This is an example notebook on how to use `SearchSpace`

In [None]:
# import necessary libraries
from HPSearchSpace import SearchSpace

import hyperopt
import optuna
from flaml.tune import tune

from sklearn.datasets import load_iris
from sklearn.model_selection import cross_val_score

To demonstrate how to use `SearchSpace` for different hyperparameter optimization libraries, we use the `iris` dataset to perform a simple classification task.

In [2]:
iris = load_iris()
x, y = iris.data, iris.target

The first step is to define what machine learning methods and what hyperparameter to optimize. The configuration is already stored in `example.yaml` file. We can simply load it.

In [3]:
search_space = SearchSpace(config_file='example.yaml')

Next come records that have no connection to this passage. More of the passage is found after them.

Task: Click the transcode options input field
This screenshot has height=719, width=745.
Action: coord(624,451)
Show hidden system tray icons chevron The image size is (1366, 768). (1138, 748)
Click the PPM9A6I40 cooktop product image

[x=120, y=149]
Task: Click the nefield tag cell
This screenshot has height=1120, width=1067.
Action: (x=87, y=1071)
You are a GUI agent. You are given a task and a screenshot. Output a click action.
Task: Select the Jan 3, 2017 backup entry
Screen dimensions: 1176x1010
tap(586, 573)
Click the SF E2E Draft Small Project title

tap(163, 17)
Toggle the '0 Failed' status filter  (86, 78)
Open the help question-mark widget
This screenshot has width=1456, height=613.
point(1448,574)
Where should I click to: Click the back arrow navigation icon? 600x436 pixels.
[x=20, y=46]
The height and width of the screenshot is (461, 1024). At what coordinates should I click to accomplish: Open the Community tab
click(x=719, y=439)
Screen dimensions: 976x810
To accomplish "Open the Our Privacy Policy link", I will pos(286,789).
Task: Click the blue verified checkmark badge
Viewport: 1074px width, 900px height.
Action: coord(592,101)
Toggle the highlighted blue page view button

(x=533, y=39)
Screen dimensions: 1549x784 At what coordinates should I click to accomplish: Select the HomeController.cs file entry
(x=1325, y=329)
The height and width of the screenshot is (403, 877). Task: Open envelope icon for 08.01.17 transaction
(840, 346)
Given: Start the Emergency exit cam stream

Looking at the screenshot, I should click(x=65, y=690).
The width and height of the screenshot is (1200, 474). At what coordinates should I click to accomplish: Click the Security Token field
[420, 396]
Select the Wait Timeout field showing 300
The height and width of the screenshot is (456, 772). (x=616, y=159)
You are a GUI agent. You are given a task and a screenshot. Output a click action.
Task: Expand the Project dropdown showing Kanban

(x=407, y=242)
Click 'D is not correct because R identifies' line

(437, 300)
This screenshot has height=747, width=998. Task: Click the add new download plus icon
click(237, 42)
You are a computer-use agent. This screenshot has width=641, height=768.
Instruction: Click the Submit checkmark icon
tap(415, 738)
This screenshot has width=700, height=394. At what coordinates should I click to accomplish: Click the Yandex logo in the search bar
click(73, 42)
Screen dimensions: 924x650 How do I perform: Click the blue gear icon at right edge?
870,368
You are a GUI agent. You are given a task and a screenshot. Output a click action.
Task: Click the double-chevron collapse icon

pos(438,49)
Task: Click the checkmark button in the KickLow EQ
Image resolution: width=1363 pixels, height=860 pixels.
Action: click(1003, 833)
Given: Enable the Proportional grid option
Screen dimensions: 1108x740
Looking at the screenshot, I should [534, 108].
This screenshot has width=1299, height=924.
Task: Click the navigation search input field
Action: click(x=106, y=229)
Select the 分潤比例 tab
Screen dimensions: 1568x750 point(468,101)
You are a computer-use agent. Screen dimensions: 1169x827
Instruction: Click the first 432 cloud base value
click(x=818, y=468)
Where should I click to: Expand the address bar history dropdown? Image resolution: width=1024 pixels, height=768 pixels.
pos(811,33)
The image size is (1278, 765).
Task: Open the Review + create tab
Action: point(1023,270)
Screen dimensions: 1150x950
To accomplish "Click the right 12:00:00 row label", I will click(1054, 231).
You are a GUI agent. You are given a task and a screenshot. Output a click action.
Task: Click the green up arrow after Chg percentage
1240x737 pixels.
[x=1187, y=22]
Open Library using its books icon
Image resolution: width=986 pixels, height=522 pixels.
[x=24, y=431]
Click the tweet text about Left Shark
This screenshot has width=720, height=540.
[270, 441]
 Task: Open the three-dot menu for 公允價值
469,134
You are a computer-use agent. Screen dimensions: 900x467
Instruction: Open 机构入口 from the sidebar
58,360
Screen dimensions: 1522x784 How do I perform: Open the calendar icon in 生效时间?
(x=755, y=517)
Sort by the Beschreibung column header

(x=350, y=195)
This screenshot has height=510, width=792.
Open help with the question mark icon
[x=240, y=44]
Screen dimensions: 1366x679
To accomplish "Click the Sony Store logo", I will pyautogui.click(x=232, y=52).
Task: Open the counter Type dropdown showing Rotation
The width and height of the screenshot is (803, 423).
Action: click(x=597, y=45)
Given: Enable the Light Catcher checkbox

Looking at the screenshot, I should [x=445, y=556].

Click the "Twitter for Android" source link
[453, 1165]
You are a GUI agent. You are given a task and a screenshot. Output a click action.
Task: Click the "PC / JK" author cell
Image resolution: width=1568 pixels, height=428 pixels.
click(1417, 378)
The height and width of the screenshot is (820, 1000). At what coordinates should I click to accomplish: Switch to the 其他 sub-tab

The next step is to define an objective function that takes in the config and returns a score to minimize. We simply use the cross-validation score as the objective function.

In [4]:
def objective(config):
    estimator = config['estimators']['estimator_class']
    params = config['estimators']['params']
    model = estimator(**params)
    score = cross_val_score(model, x, y, cv=5).mean()
    return -score

Then, we can use different packages to optimize the hyperparameters. Note that for each run, the results may vary.

- Hyperopt

In [5]:
hyperopt_space = search_space.get_hyperopt_space()
hp_trials = hyperopt.Trials()
hp_best = hyperopt.fmin(objective, hyperopt_space, trials=hp_trials, algo=hyperopt.tpe.suggest, max_evals=100)

100%|██████████| 100/100 [01:43<00:00,  1.03s/trial, best loss: -0.9866666666666667]


In [6]:
print(hp_trials.best_trial["result"], hp_trials.best_trial["misc"]["vals"])

{'loss': -0.9866666666666667, 'status': 'ok'} {'estimators': [np.int64(0)], 'estimators_sklearn.ensemble.GradientBoostingClassifier_max_depth': [], 'estimators_sklearn.ensemble.GradientBoostingClassifier_n_estimators': [], 'estimators_sklearn.ensemble.RandomForestClassifier_max_depth': [], 'estimators_sklearn.ensemble.RandomForestClassifier_n_estimators': [], 'estimators_sklearn.neighbors.KNeighborsClassifier_n_neighbors': [], 'estimators_sklearn.svm.SVC_C': [np.float64(1.6508939957015805)], 'estimators_sklearn.svm.SVC_kernel': [np.int64(0)]}


- Optuna

In [7]:
# optuna objective function
def objective_optuna(trial):
    # the objective function of optuna takes in a trial object, and sampling in done using the trial object.
    # A workaround is wrap the objective function. It takes in trial object and returns the sampled hyperparameters.
    config = search_space.get_optuna_space(trial)
    return objective(config)

In [8]:
# optuna optimization
study = optuna.create_study(direction="minimize")
study.optimize(objective_optuna, n_trials=100)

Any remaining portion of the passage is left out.